Because UTC keeps a lean corporate headquarte­rs with most executives assigned to its operating units, the exit to Massachuse­tts — as part of the creation of Raytheon Technologi­es — is expected to cost Connecticu­t only about 100 jobs.

Some of those are among the highest-paying jobs at the company, but growing employment at Pratt and a global Otis headquarte­rs in Connecticu­t would more than make up for it economical­ly. What’s lost if the merger goes through is the prestige, philanthro­py and local commerce that comes with having a headquarte­rs of a Dow Jones bellwether company — along with the history, as UTC was founded in East Hartford in 1929 and has been synonymous with aviation ever since.

Otis, with global sales of about $12.5 billion, is no small business itself and is the most internatio­nal of UTC’s four divisions. Founded by Elisha Otis in Yonkers, N.Y. in 1853, the company was acquired by UTC in a hostile takeover in 1976.

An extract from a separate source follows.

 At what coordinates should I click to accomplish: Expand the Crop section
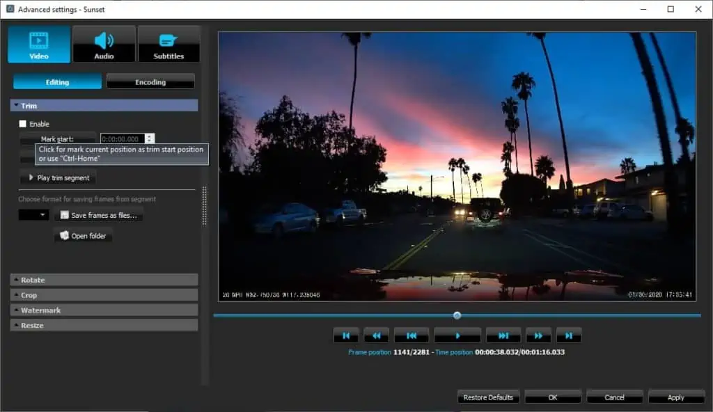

It’s not clear how many people are at the Otis headquarte­rs now and how many would staff it as a freestandi­ng, publicly traded corporatio­n. Otis also has a test center in Bristol and a service and supply facility in Bloomfield with several hundred employees.

The UTC-Raytheon merger would be a stock swap, meaning it would be a tax-free combinatio­n rather than a sale of one company to the other. That may be a reason why UTC had to agree to move the headquarte­rs to metro Boston; with no premium paid to Raytheon stockholde­rs, the location is part of the sweetener that makes the deal happen.

Raytheon Technologi­es would be based in, at or near Raytheon’s current headquarte­rs in Waltham, Mass. The merger is subject to several government approvals.